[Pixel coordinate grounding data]

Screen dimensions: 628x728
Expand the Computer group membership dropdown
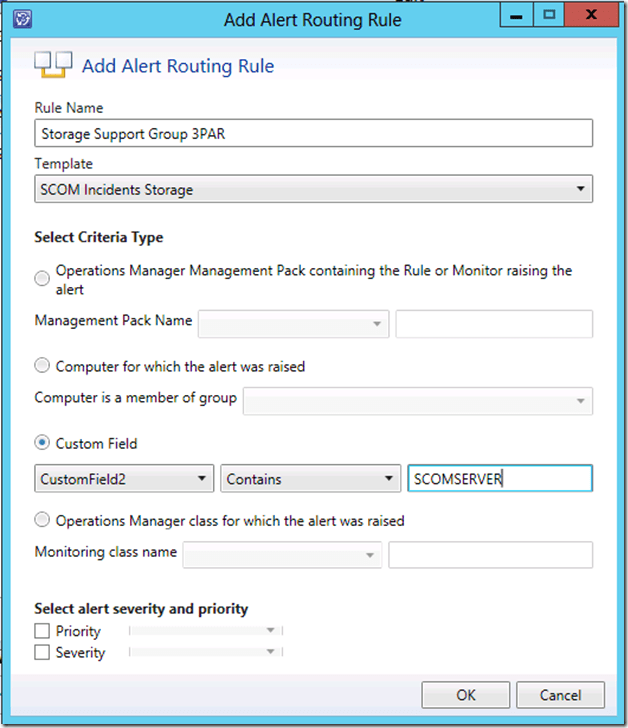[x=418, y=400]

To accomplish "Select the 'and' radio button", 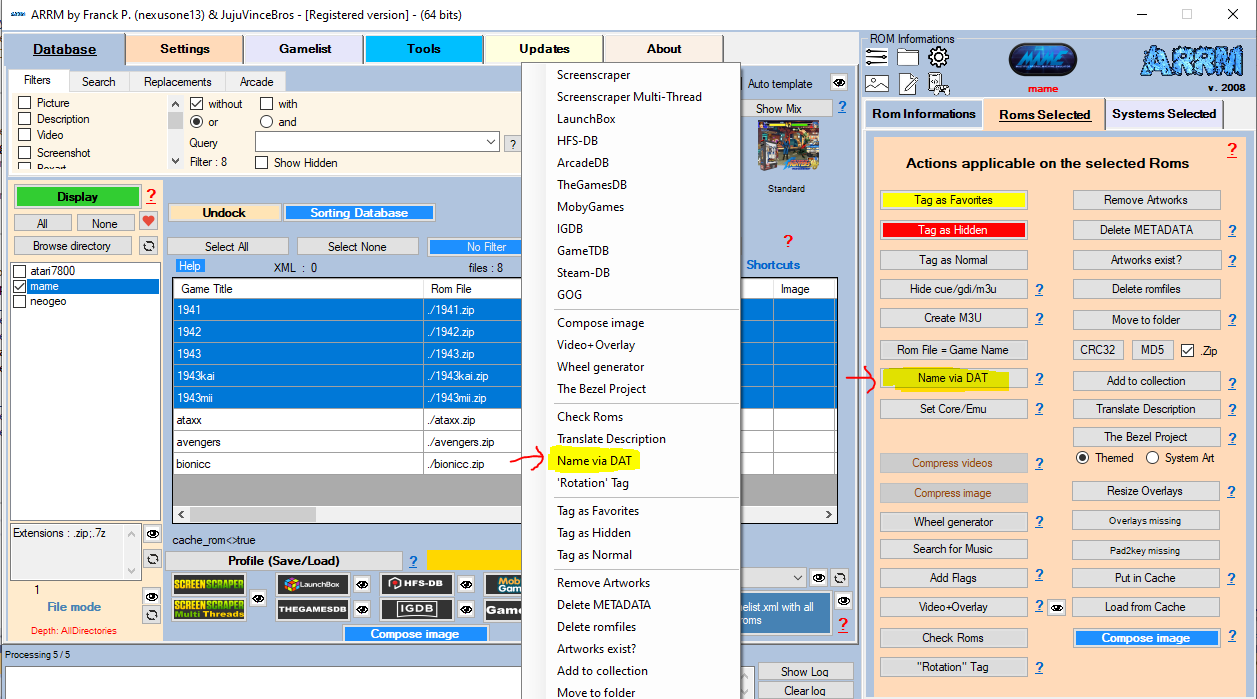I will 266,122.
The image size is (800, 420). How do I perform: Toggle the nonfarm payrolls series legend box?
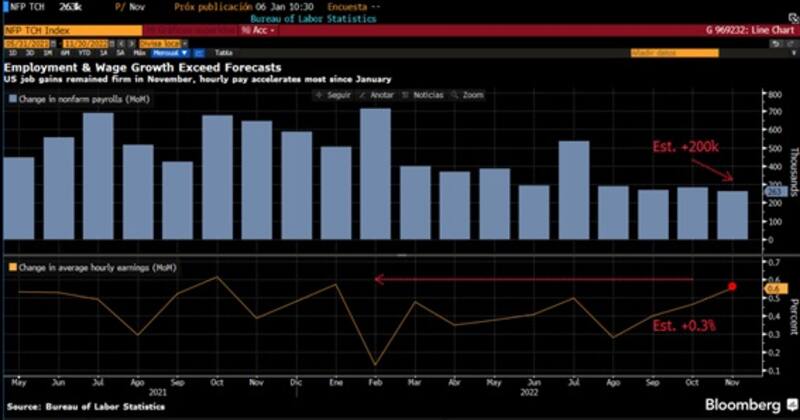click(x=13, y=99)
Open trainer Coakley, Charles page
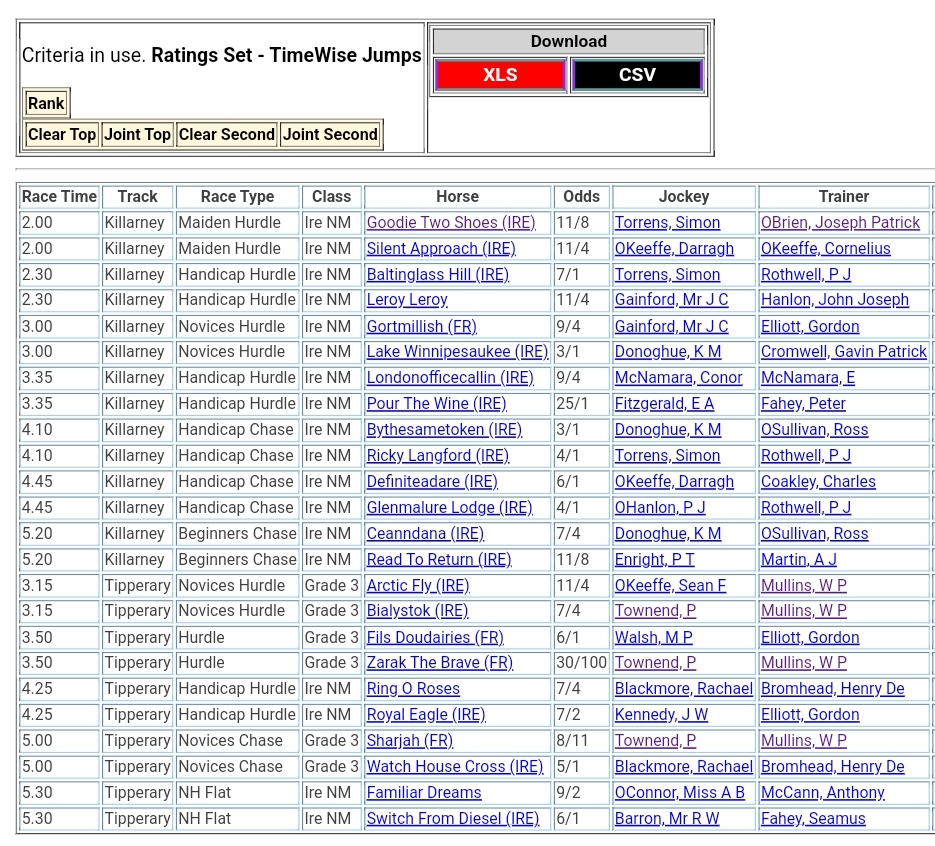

**WORK ITEM**
Begin with the line containing "The image size" and end with the last line of the entries above. Copy those lines exactly, both ends included, and drop every picture.

**REPLY TO THE EXERCISE**
The image size is (800, 420). How do I perform: Toggle the nonfarm payrolls series legend box?
click(x=13, y=99)
Open trainer Coakley, Charles page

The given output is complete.